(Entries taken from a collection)
■ ■ ■

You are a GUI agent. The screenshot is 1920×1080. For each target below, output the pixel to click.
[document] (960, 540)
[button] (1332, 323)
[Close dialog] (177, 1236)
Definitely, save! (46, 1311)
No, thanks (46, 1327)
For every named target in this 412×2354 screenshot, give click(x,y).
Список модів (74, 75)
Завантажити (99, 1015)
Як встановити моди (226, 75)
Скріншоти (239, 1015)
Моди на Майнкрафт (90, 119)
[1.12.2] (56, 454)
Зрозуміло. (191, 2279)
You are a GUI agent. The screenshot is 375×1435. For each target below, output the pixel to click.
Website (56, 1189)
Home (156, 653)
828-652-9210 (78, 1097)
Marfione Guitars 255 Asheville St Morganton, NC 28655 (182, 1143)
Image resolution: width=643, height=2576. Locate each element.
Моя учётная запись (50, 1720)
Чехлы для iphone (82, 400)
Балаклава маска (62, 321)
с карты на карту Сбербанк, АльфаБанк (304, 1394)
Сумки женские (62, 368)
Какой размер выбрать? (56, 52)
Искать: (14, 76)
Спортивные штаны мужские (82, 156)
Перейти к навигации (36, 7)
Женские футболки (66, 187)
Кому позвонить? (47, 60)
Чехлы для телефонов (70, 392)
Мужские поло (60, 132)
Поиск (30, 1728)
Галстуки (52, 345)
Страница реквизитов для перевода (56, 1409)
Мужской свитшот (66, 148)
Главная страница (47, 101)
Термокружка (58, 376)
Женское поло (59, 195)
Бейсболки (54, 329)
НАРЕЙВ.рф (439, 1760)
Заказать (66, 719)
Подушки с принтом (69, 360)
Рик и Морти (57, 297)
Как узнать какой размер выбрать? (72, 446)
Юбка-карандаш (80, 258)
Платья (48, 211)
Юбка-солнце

■ ■ ■

» Activity: Which lines of the data include "below"? Copy each of them.

» Solved exercise:
You are a GUI agent. The screenshot is 1920×1080. For each target below, output the pixel to click.
You are a GUI agent. The screenshot is 375×1435. For each target below, output the pixel to click.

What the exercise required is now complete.